Only for the Neapolitan mafia... But I think "cammurriare", in this context, might be like "pissing her off" with some subject.


----------



## entrapta

That's what I thought when I first read it...is there by any chance any relation with the word "camorra"?


----------



## Simoril

When I say to somebody "Non mi camurriare" I intend "Leave me alone!" no relation with any "camorra". As usual, it's important to know more context!


----------



## Trosa

Yes, Simoril, that's exactly the sense I suspected of! I have googled  it, but it wasn't that specific as a live human source, like you ,  wanted to be sure.


----------



## Alec71

Sorry, I had not read your post 3 properly ... but I suppose the meaning here involved is in some way different... don't you?


----------



## Trosa

I just needed to know the general meaning, then I can perfectly fit it in the context. Thank you again!


----------



## Simoril

Trosa said:


> Yes, Simoril, that's exactly the sense I suspected of! I have googled it, but it wasn't that specific as a live human source, like you , wanted to be sure.


 
happy to help!
...and... Mr. Camilleri, author of Montalbano's adventures, uses "camurriare" quite a lot, with the same meaning. He's more authoritative than I am!!


----------



## Trosa

Oh, Simoril, the source is a book from Annamaria Tedesco, maybe she's sicilian...

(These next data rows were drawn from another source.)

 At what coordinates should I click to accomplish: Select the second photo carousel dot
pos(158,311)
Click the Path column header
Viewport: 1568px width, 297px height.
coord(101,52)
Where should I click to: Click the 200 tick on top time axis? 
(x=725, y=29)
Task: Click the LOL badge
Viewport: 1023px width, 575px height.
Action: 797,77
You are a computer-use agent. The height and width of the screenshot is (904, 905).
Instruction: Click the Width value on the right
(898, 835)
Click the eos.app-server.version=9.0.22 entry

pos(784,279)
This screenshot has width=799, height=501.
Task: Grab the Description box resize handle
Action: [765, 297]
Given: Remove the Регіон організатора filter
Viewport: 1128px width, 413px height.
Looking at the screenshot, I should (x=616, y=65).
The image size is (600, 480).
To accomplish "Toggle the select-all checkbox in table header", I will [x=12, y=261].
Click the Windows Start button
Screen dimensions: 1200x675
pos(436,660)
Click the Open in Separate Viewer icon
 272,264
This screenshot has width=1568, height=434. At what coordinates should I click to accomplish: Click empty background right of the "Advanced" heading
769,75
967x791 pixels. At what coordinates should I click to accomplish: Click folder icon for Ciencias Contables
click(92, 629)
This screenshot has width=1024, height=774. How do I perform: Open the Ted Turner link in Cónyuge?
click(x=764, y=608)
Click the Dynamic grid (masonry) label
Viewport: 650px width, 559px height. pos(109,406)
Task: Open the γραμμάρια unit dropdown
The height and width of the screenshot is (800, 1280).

Yes, I know Montalbano a little, from the TV series, saw some when I studied Italian culture in the University. Andrea Camilleri is sicilian all right


----------



## Simoril

Wow! Camilleri is a Sicilian I'm proud of! 
I couldn't imagine he was part of a subject at University!!!! Well done!
Good luck with your book and... in case of any other dialect term, just whistle!


----------



## charyuop

Non era Montalbano che diceva "e' una camurria"? o forse era uno dei film tipo Mi-Pa viaggio solo andata...non ricordo.


----------



## Simoril

"E' una camurria!" = è una vera scocciatura! è una grande rottura di scatole!


----------



## charyuop

Simoril said:


> "E' una camurria!" = è una vera scocciatura! è una grande rottura di scatole!


 
Si', ma c'era un personaggio che l'aveva lanciata in tv...non ricordo chi pero'. Io non conosco nessun siciliano, per conoscere sta parola in dialetto siciliano devo averla sentita in qualche programma televisivo.


----------